Moins d’un an après un premier redressement judiciaire, prononcé le 3 décembre 2024, le syndicat majoritaire craint de repasser sous les fourches caudines. « Un CSE extraordinaire a été convoqué le 15 octobre. Si nous n’avons pas d’éléments rassurants, nous exercerons notre droit d’alerte économique », prévient le représentant du personnel.

Les élus syndicaux s’étonnent des recrutements effectués, tandis qu’une partie des 242 salariés – ils étaient 273 avant le redressement judiciaire – est en activité partielle. « La masse salariale est trop élevée par rapport au nombre de commandes, ça ne tiendra pas », pense William Olivo. FO en veut pour preuve que les salaires du mois d’octobre ne seraient pas encore garantis.

« Aujourd’hui, la situation est très grave. Nous sommes passés de la vigilance à l’inquiétude, et de l’inquiétude à la colère », tonne Anna Morel. « Nous allons demander une audience auprès de la préfète et du maire, et pourquoi pas du ministre si nous en avons un », poursuit-elle. « On est conscients qu’il faudrait un petit miracle pour qu’on s’en sorte », déclare William Olivo. « La transparence est requise. Il y a des salariés avec 20, 30 ou 40 ans d’ancienneté. La direction doit faire preuve d’honnêteté vis-à-vis d’eux », conclut Anna Morel.

Sollicitée, la direction des Fonderies Hachette et Driout n’a pas répondu à nos questions. Philippe Rivière, président du groupe ACI, n’a pu être joint.

Ervan Couderc

e.couderc@jhm.fr

Mardi 25 février, nous apprenions le rachat des Aciéries Hachette et Driout, en redressement judiciaire depuis le 3 décembre 2024, par le groupe lyonnais ACI (Alliance de compétences industrielles), créé en 2019 à Lyon.
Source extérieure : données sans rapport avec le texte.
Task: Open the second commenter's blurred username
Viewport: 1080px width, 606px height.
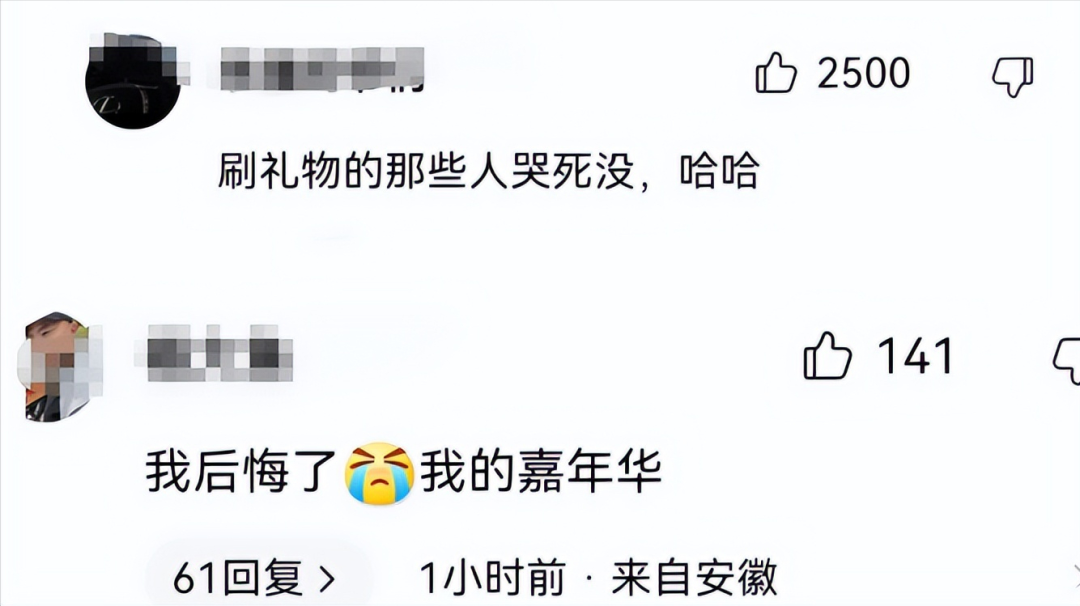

Un rachat effectué à la barre du tribunal de commerce de Dijon, pour 200 000 €. Des négociations avaient été d’abord ouvertes avec la société allemande Navigator Group et avec le groupe industriel britannique Paralloy. Le tribunal avait retenu l’offre du Français, qui s’estimait « solide et crédible ». ACI comptait sur l’entrée dans son capital du fonds américano-singapourien Fortuna, à hauteur de 82 millions d’euros. Or, les investissements étrangers sont soumis au contrôle du ministère de l’Économie, et la somme n’est, à ce jour, pas débloquée.
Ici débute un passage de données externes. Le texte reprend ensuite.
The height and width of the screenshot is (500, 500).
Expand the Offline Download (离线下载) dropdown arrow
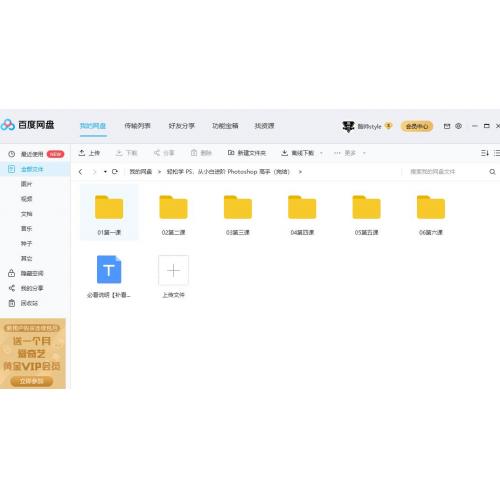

ACI, qui a réalisé plus de 30 acquisitions en cinq ans, restait sur un échec avec la reprise de Reims Aerospace. Le fleuron industriel avait été racheté en 2021 et liquidé le 24 novembre 2024, après qu’Airbus et Dassault Aviation, ses principaux clients, avaient retiré leurs contrats avec l’équipementier de composants aéronautiques. Soixante-quinze salariés avaient été laissés sur le carreau, alors qu’ACI Groupe avait « perçu 4 M€ pour redresser l’entreprise », notait Maxime Michelet, député UDR de la Marne. Le parlementaire avait demandé, via une question écrite au ministre de l’Économie, des Finances et de la Souveraineté industrielle et numérique, publiée au Journal officiel du 21 janvier 2025, une demande d’audit financier de la gestion d’ACI Groupe.